╭──

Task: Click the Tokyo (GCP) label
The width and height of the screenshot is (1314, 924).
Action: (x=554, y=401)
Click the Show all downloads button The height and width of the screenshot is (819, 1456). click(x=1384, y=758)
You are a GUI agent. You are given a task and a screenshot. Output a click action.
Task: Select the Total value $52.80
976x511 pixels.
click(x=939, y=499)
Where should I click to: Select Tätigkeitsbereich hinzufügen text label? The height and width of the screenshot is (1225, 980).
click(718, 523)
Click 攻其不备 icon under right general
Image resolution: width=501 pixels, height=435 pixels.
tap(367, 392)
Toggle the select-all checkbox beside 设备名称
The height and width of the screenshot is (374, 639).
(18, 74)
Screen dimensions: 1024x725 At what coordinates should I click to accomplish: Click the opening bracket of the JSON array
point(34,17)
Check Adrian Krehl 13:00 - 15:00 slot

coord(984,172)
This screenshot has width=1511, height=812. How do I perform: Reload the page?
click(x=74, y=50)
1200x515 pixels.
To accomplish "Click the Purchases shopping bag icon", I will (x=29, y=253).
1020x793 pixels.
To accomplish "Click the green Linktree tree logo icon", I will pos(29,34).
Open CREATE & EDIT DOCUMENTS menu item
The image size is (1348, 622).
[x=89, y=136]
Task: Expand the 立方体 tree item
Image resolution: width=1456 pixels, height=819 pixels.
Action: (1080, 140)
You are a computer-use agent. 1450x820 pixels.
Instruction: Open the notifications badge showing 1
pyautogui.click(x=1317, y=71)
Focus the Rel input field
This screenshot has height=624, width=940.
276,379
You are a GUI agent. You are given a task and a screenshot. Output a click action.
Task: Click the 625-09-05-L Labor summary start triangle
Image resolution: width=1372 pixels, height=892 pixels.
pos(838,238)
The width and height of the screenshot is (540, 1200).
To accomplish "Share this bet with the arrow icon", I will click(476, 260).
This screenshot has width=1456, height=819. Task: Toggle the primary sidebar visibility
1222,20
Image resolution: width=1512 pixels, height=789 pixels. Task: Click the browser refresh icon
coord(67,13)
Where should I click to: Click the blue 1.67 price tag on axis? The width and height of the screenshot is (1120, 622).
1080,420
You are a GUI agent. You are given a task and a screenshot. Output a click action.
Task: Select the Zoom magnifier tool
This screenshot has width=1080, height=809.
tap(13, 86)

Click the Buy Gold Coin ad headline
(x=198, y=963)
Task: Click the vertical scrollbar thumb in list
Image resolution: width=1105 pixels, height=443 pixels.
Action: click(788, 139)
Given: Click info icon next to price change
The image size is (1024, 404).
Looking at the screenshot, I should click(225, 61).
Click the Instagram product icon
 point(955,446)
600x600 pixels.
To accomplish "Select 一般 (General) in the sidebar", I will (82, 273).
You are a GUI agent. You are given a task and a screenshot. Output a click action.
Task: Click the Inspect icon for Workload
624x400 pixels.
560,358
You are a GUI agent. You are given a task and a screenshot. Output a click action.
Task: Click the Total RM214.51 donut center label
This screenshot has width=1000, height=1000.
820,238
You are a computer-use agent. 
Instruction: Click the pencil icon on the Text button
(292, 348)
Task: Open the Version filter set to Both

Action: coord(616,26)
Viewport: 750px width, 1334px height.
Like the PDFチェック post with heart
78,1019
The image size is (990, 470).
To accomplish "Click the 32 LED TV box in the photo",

╰──

### DIRECTIONS FOR THIS TASK
Copy every one of the records above word for word, keeping each line as it appears.

### PROBLEM SOLUTION
Task: Click the Tokyo (GCP) label
The width and height of the screenshot is (1314, 924).
Action: (x=554, y=401)
Click the Show all downloads button The height and width of the screenshot is (819, 1456). click(x=1384, y=758)
You are a GUI agent. You are given a task and a screenshot. Output a click action.
Task: Select the Total value $52.80
976x511 pixels.
click(x=939, y=499)
Where should I click to: Select Tätigkeitsbereich hinzufügen text label? The height and width of the screenshot is (1225, 980).
click(718, 523)
Click 攻其不备 icon under right general
Image resolution: width=501 pixels, height=435 pixels.
tap(367, 392)
Toggle the select-all checkbox beside 设备名称
The height and width of the screenshot is (374, 639).
(18, 74)
Screen dimensions: 1024x725 At what coordinates should I click to accomplish: Click the opening bracket of the JSON array
point(34,17)
Check Adrian Krehl 13:00 - 15:00 slot

coord(984,172)
This screenshot has width=1511, height=812. How do I perform: Reload the page?
click(x=74, y=50)
1200x515 pixels.
To accomplish "Click the Purchases shopping bag icon", I will (x=29, y=253).
1020x793 pixels.
To accomplish "Click the green Linktree tree logo icon", I will pos(29,34).
Open CREATE & EDIT DOCUMENTS menu item
The image size is (1348, 622).
[x=89, y=136]
Task: Expand the 立方体 tree item
Image resolution: width=1456 pixels, height=819 pixels.
Action: (1080, 140)
You are a computer-use agent. 1450x820 pixels.
Instruction: Open the notifications badge showing 1
pyautogui.click(x=1317, y=71)
Focus the Rel input field
This screenshot has height=624, width=940.
276,379
You are a GUI agent. You are given a task and a screenshot. Output a click action.
Task: Click the 625-09-05-L Labor summary start triangle
Image resolution: width=1372 pixels, height=892 pixels.
pos(838,238)
The width and height of the screenshot is (540, 1200).
To accomplish "Share this bet with the arrow icon", I will click(476, 260).
This screenshot has width=1456, height=819. Task: Toggle the primary sidebar visibility
1222,20
Image resolution: width=1512 pixels, height=789 pixels. Task: Click the browser refresh icon
coord(67,13)
Where should I click to: Click the blue 1.67 price tag on axis? The width and height of the screenshot is (1120, 622).
1080,420
You are a GUI agent. You are given a task and a screenshot. Output a click action.
Task: Select the Zoom magnifier tool
This screenshot has width=1080, height=809.
tap(13, 86)

Click the Buy Gold Coin ad headline
(x=198, y=963)
Task: Click the vertical scrollbar thumb in list
Image resolution: width=1105 pixels, height=443 pixels.
Action: click(788, 139)
Given: Click info icon next to price change
The image size is (1024, 404).
Looking at the screenshot, I should click(225, 61).
Click the Instagram product icon
 point(955,446)
600x600 pixels.
To accomplish "Select 一般 (General) in the sidebar", I will (82, 273).
You are a GUI agent. You are given a task and a screenshot. Output a click action.
Task: Click the Inspect icon for Workload
624x400 pixels.
560,358
You are a GUI agent. You are given a task and a screenshot. Output a click action.
Task: Click the Total RM214.51 donut center label
This screenshot has width=1000, height=1000.
820,238
You are a computer-use agent. 
Instruction: Click the pencil icon on the Text button
(292, 348)
Task: Open the Version filter set to Both

Action: coord(616,26)
Viewport: 750px width, 1334px height.
Like the PDFチェック post with heart
78,1019
The image size is (990, 470).
To accomplish "Click the 32 LED TV box in the photo",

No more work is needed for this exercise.